Gladiator was volksheld bij de onderklasse
Een gladiator was een goed getrainde slaaf of krijgsgevangene die bloedige gevechten voerde in de arena. Als succesvolle gladiator was je een volksheld, vooral bij de Romeinse onderklasse.

Een gladiator leefde niet lang
De meeste gladiatoren betraden twee of drie keer per jaar het strijdperk voor 10 tot 15 minuten per keer. Om de gevechten zo lang mogelijk te rekken moesten ze het opnemen tegen tegenstanders van gelijk postuur en met evenveel ervaring. Maar zelfs de beste gladiatoren was meestal geen lang leven beschoren. De meesten haalden de tien wedstrijden niet en werden niet ouder dan 30.
Als een gladiator wilde opgeven, stak hij een vinger in de lucht, waarop het gevecht stilgelegd werd. Dan mochten de toeschouwers bepalen of de verliezer gedood moest worden of vrijkwam.
Beroemde gladiatoren:
Flamma voerde maar liefst 34 gevechten. Tot zijn dood op zijn 30e weigerde hij vier keer om vrijgelaten te worden.
Spartacus ontketende in 71 v.Chr. een slavenopstand en voerde 70.000 slaven aan in de strijd tegen de Romeinse legioenen.
Carpophorus vocht vooral tegen wilde dieren. In één gevecht doodde hij eens een beer, een leeuw en een luipaard.
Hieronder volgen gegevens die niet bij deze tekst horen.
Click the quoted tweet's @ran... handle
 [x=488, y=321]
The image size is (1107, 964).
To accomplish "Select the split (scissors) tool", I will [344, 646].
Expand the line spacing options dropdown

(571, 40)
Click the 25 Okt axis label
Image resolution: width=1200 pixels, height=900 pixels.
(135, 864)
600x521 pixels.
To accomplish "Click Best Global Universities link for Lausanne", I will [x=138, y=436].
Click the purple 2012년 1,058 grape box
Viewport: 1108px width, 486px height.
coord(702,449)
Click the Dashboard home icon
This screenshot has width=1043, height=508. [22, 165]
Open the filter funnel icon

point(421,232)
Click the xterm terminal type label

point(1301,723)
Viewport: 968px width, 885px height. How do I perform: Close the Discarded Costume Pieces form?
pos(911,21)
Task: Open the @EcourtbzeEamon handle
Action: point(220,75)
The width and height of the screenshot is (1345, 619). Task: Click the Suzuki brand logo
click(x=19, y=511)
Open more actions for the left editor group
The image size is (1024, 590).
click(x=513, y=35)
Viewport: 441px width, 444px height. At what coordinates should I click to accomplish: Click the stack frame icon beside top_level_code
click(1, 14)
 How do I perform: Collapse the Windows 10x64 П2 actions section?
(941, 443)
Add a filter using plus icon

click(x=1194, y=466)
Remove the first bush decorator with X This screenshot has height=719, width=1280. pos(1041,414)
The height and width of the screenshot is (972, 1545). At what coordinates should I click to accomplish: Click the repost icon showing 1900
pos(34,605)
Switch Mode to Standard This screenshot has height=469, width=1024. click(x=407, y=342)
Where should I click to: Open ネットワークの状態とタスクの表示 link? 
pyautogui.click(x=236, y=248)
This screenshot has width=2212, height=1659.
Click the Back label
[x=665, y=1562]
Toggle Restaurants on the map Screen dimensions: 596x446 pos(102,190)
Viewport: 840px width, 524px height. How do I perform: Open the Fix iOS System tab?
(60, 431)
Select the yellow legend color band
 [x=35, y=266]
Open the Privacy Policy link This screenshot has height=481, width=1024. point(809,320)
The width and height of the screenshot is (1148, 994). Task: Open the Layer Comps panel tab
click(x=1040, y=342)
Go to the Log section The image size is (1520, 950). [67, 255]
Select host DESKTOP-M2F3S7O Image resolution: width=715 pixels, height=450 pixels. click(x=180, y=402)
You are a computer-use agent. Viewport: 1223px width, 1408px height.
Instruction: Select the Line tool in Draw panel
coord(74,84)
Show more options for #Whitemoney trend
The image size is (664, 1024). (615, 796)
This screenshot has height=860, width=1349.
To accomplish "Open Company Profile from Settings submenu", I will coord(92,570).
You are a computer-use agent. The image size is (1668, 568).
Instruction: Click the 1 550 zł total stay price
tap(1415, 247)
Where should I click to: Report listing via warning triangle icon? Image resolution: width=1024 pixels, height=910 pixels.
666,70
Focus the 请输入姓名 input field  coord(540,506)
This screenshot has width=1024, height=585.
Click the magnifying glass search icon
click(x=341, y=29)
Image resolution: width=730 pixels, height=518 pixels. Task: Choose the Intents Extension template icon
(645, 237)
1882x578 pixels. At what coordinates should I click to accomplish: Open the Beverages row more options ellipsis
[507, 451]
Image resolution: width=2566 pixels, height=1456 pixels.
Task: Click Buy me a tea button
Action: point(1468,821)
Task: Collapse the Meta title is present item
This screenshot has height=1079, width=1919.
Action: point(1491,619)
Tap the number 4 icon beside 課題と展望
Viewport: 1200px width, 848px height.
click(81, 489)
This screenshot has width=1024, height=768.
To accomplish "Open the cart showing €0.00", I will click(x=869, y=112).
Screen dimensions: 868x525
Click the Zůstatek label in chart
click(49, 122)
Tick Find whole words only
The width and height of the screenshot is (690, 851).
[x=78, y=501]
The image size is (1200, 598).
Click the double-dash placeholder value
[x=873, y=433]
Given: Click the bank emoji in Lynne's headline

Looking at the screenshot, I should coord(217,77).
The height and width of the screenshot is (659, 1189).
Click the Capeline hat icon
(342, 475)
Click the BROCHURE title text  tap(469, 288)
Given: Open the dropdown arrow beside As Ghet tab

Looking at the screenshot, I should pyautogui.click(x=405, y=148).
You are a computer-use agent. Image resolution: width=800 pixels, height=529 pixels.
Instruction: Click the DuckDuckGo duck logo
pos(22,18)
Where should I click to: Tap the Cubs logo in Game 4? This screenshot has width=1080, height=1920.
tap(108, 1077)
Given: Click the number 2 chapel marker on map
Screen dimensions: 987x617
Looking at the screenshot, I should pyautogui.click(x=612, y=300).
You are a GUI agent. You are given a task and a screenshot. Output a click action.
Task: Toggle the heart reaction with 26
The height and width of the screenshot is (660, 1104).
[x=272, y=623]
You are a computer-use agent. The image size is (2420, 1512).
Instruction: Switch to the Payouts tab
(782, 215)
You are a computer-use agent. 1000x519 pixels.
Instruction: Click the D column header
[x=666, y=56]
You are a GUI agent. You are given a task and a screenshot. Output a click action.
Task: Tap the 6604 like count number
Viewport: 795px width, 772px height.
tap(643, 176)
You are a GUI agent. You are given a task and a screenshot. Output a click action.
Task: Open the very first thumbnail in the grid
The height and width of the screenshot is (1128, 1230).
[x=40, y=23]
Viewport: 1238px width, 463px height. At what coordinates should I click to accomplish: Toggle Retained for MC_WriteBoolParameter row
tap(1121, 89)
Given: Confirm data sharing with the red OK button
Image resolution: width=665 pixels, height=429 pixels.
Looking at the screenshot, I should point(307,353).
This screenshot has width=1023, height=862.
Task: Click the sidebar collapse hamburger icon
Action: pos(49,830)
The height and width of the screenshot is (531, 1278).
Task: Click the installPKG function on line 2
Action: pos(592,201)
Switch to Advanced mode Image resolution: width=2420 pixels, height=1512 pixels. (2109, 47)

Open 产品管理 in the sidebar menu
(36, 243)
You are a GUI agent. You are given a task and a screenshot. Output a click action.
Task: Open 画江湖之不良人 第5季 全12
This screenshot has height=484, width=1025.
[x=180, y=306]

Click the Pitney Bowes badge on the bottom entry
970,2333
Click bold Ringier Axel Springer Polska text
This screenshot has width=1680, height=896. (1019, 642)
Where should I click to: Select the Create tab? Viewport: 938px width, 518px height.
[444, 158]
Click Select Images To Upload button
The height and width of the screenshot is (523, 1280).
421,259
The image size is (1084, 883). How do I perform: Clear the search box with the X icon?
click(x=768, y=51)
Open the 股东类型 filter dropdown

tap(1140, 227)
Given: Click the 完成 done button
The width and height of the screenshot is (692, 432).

Gladiatoren trainden elke dag
Alle gladiatoren woonden op een school, waar ze trainden. Ze kregen de hele dag les van oude rotten in het vak, en ’s avonds werden ze in een kleine cel opgesloten. Ze aten vooral gerst en bonen, waar ze een buikje van kregen dat hen beschermde in het gevecht.